Les femmes ont participé massivement, au coude à coude avec les hommes, à tous les grands combats pour l’égalité des droits en France et la liberté du peuple français, comme en témoignent notamment les révolutions de 1789, de 1848, la Commune de Paris, les grandes grèves de 1936, la Résistance au cours de la 2ème Guerre mondiale de 1940/44. En même temps, et cette fois contre des hommes, elles ont dû lutter pour leurs droits propres, syndicaux et politiques – ces droits, systématiquement négligés chaque fois que les hommes arrivent au pouvoir. Pour faire basculer le rapport de force en leur faveur, il a toujours fallu la conjonction de la participation massive des femmes aux luttes populaires et celle d’un mouvement autonome.

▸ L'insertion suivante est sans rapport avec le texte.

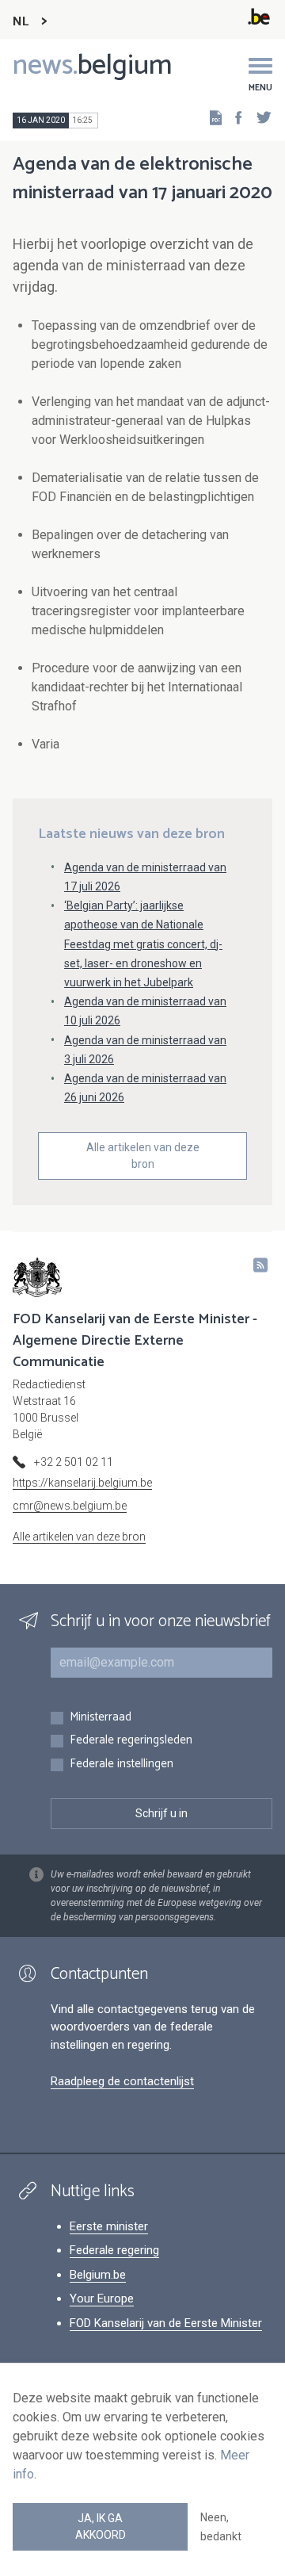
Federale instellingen (121, 1764)
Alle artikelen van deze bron (143, 1155)
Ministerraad (100, 1718)
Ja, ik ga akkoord (100, 2526)
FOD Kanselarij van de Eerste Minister (166, 2323)
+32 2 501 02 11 (73, 1462)
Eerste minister (109, 2226)
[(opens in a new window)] (233, 117)
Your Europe (102, 2298)
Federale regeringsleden (131, 1741)
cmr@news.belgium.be (70, 1505)
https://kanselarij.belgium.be (82, 1482)
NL (20, 22)
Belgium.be (98, 2275)
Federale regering (114, 2250)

Deux siècles de luttes des femmes dans l’histoire leur ont permis d’accéder à l’égalité de droit avec les hommes. 50 ans de citoyenneté à part entière et plus de 30 ans d’existence d’une structure institutionnelle chargée des droits des femmes en France témoignent il y a peu de temps encore d’une avancée sur le plan juridique.
Aujourd’hui, l’égalité des hommes et des femmes est inscrite dans la loi et garantie par le préambule de la Constitution de 1946 (repris par celle de 1958). Des préjugés demeurent cependant qui limitent la portée de l’égalité juridique.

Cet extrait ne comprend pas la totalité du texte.